--- THE PROBLEM ---
Set down every line from the one with "Instruction: Open AI" to the end of the entries, both ends included, exactly as it reads and without pictures.

--- INFORMATION GIVEN ---
+--

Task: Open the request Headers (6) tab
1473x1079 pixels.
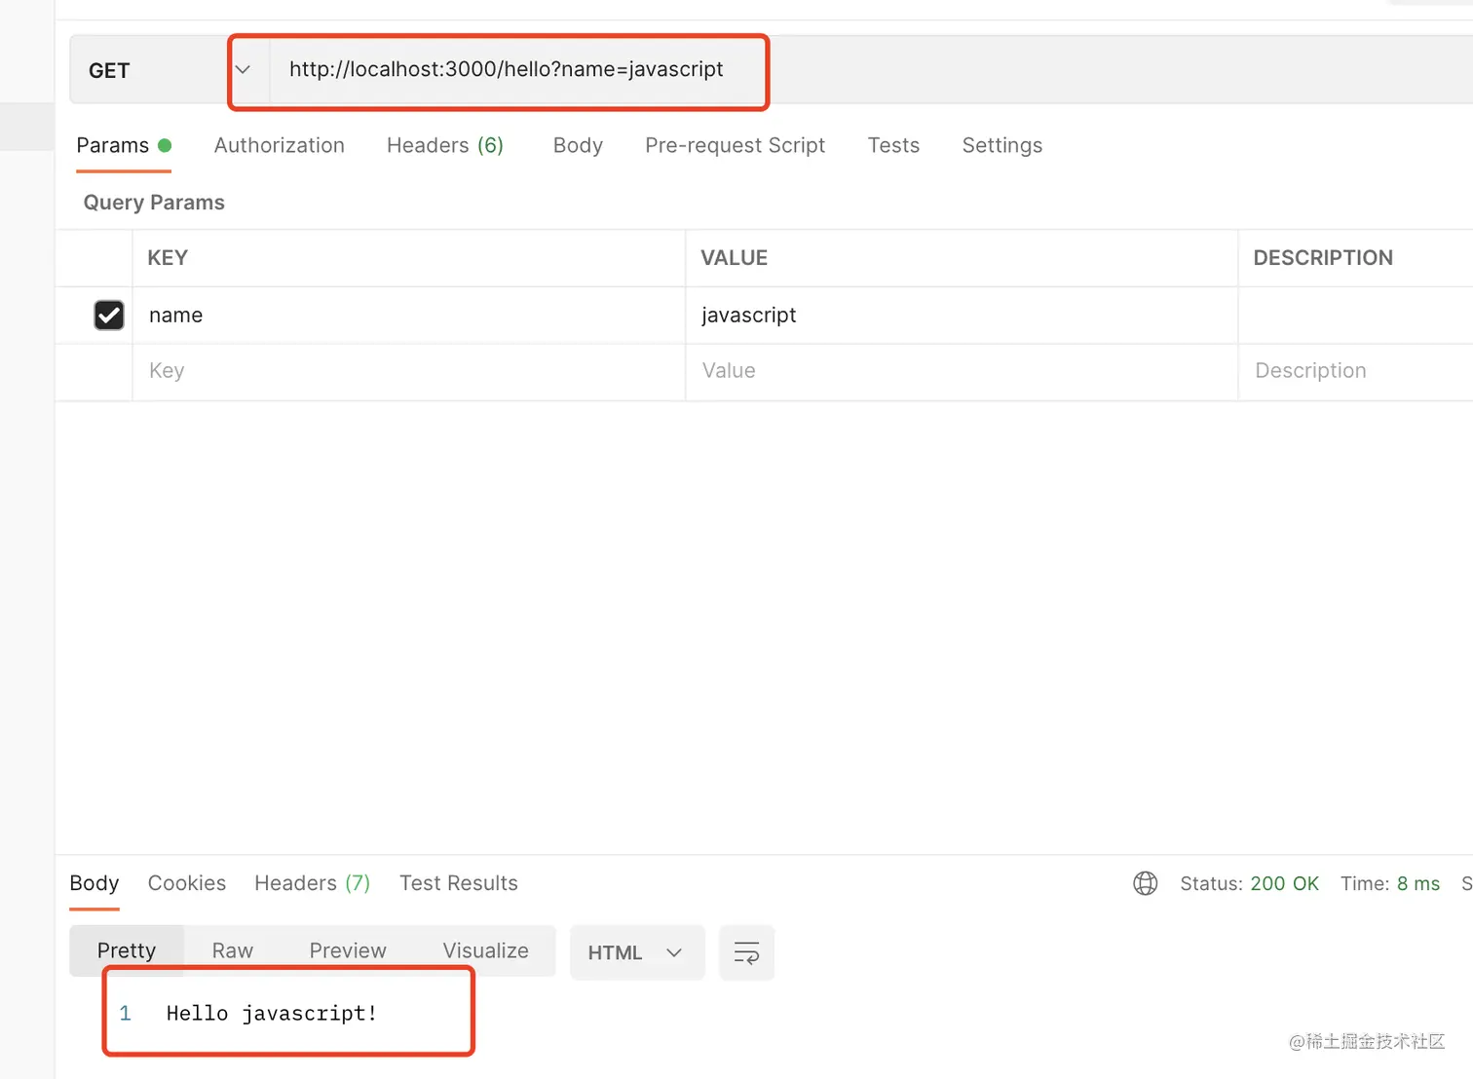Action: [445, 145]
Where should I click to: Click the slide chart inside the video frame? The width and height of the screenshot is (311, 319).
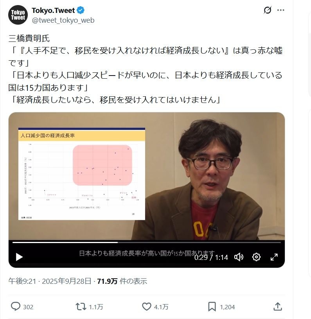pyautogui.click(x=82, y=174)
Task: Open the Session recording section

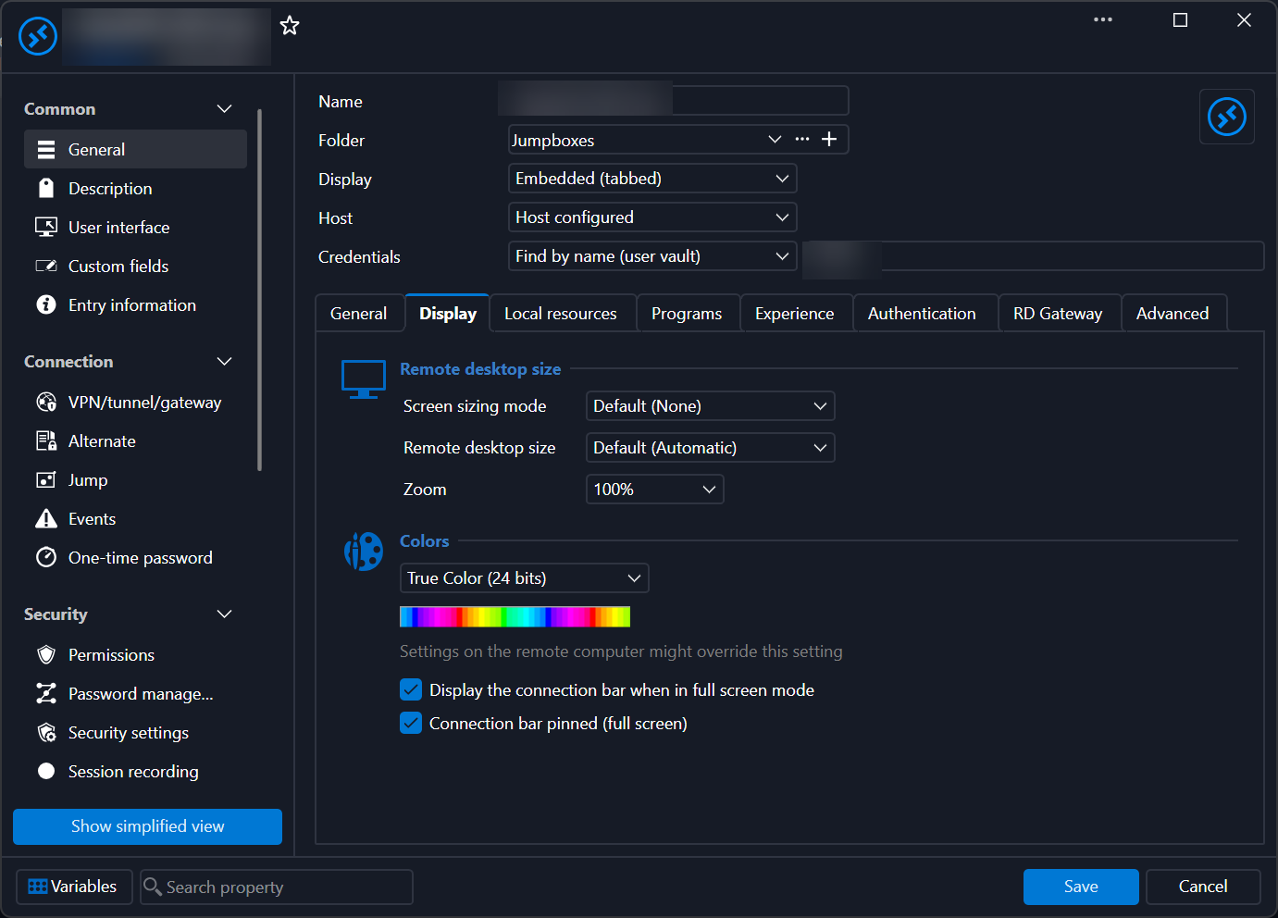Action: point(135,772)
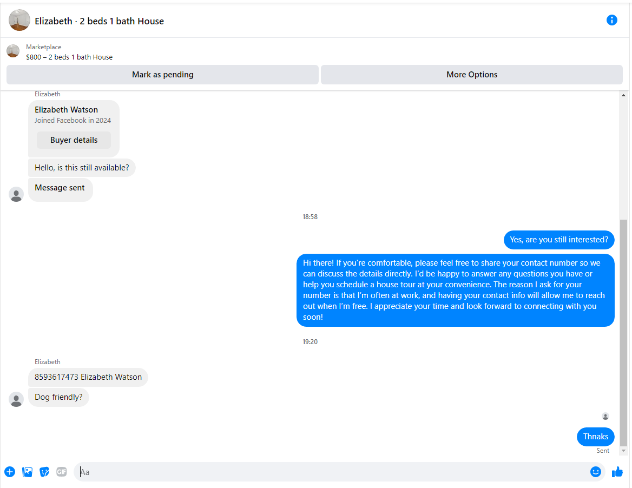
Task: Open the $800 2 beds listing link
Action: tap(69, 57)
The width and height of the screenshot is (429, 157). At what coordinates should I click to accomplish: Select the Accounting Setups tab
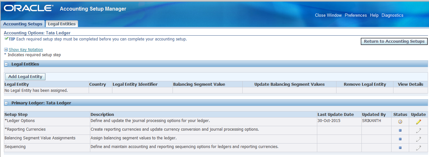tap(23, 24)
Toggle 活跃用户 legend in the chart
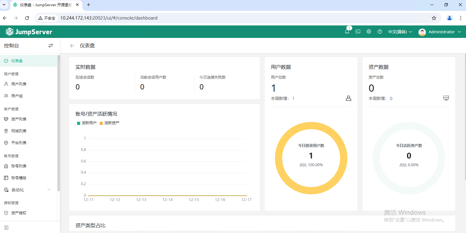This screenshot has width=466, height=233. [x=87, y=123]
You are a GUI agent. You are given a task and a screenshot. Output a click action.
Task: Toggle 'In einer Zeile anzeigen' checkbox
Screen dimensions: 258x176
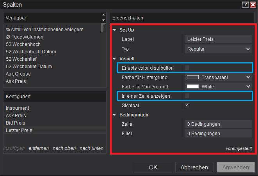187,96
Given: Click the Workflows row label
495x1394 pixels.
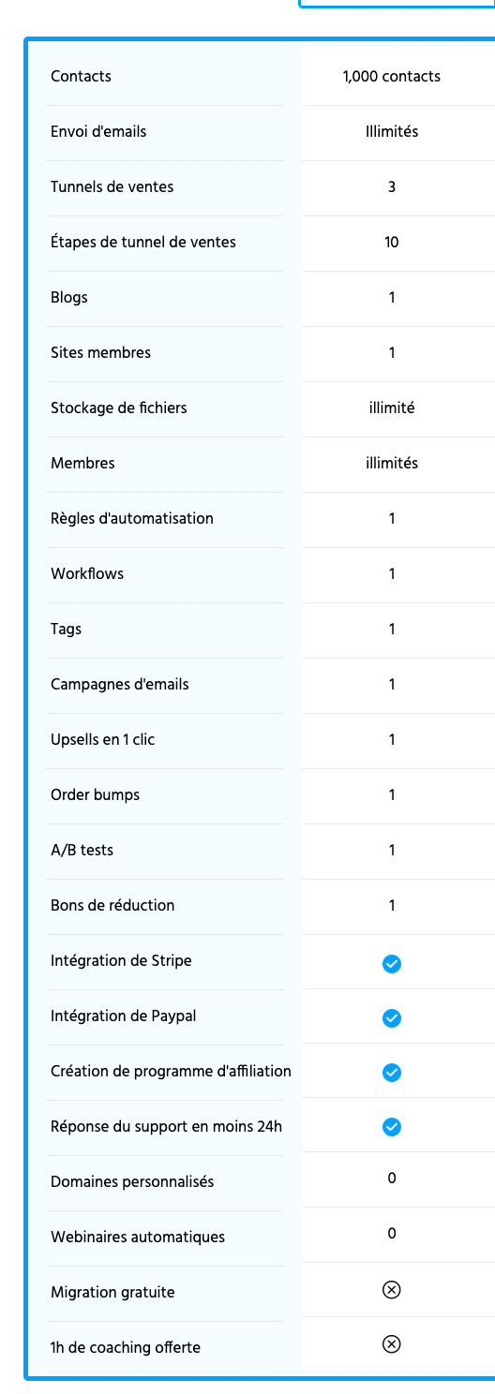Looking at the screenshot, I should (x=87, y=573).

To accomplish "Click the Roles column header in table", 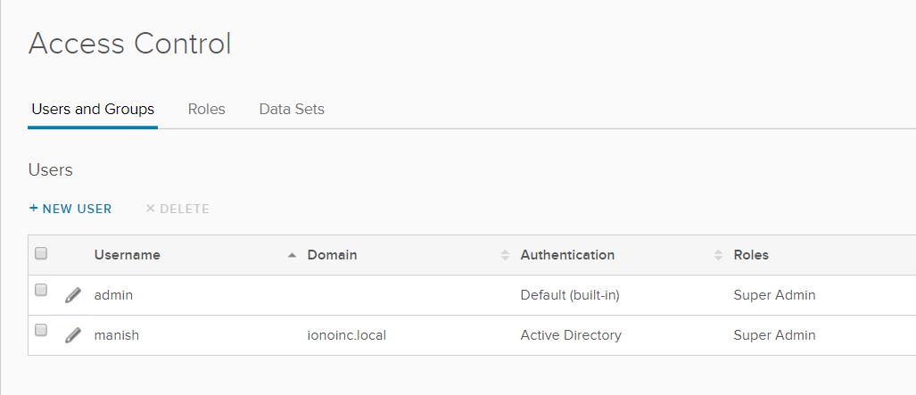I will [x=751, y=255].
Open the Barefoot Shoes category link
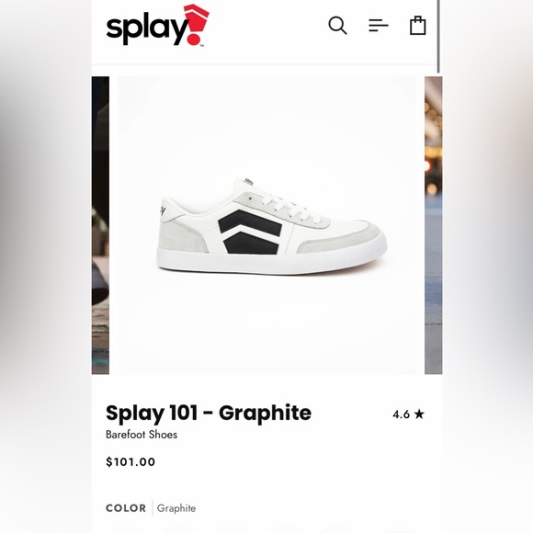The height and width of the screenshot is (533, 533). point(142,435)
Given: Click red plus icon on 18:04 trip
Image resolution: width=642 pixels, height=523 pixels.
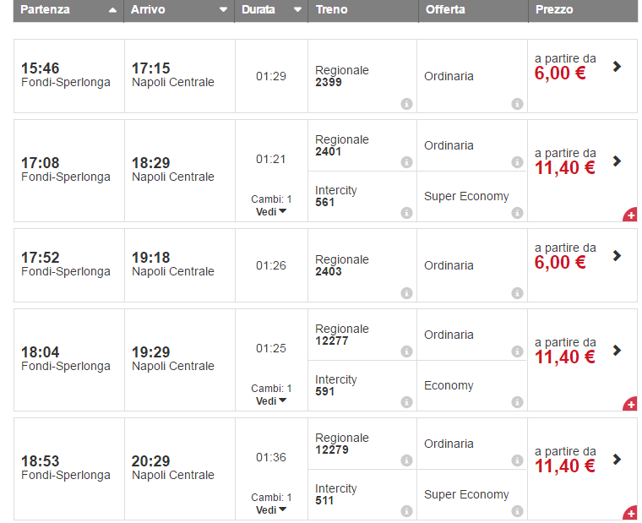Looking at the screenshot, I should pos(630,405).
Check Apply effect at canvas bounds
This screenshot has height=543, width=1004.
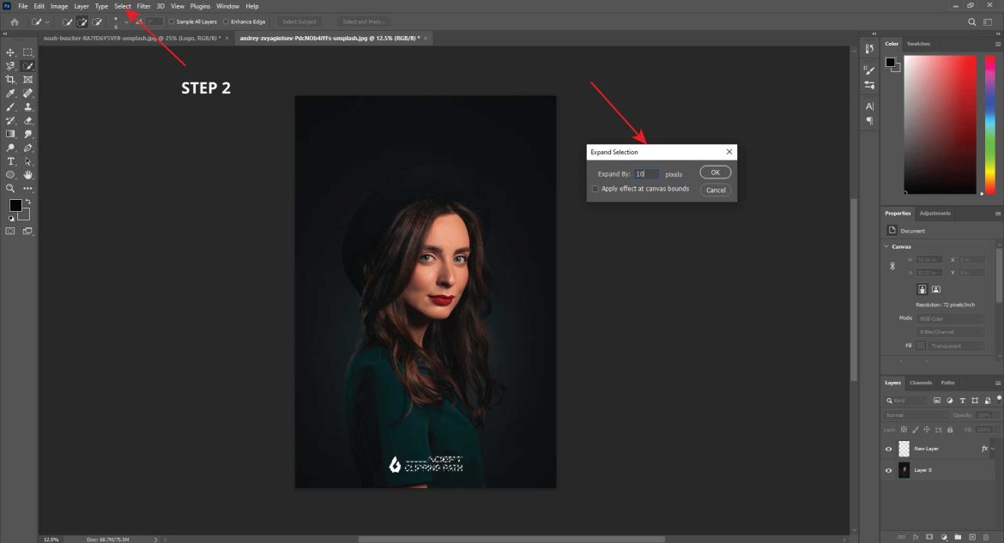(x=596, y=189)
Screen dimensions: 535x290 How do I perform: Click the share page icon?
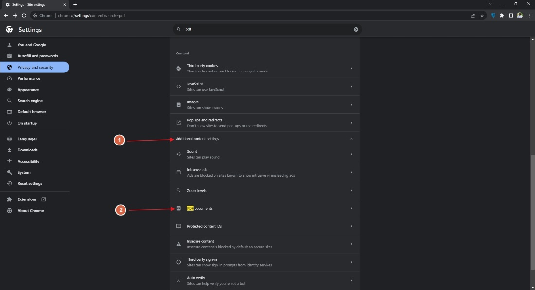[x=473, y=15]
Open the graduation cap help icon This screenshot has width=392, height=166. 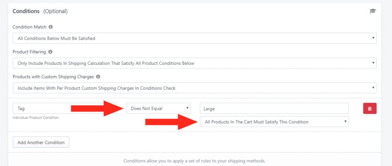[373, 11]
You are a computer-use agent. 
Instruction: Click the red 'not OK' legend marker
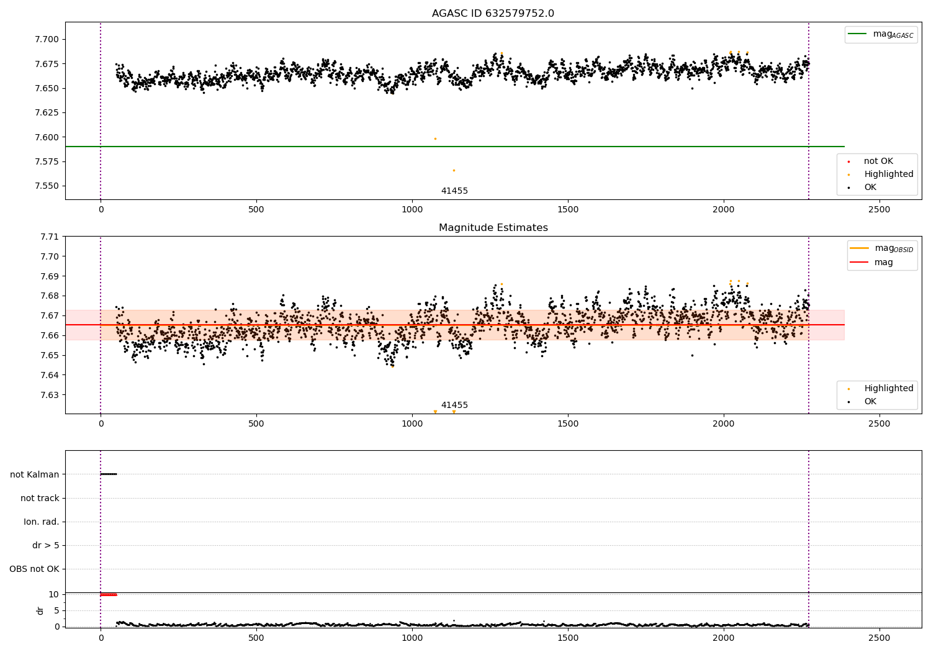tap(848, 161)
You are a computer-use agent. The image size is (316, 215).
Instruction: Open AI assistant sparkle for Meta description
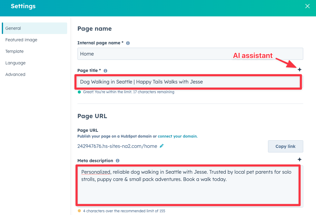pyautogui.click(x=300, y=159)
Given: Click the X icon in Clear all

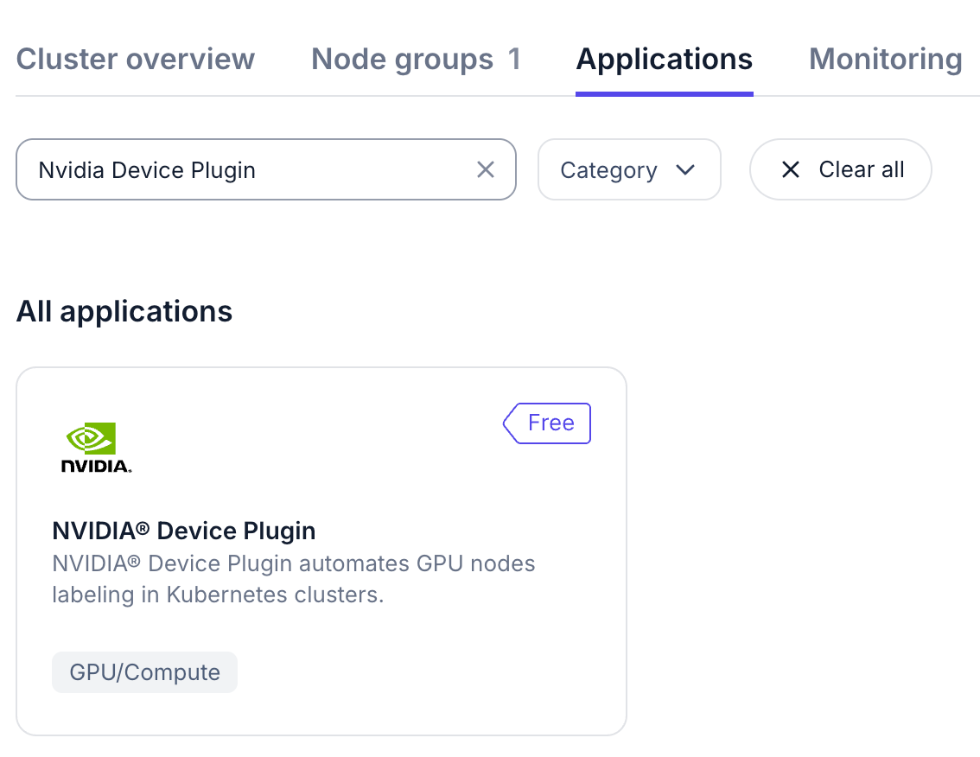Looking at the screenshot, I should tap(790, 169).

+--

--- RESPONSE BOX ---
Instruction: Open AI assistant sparkle for Meta description
pyautogui.click(x=300, y=159)
Given: Click the X icon in Clear all

Looking at the screenshot, I should tap(790, 169).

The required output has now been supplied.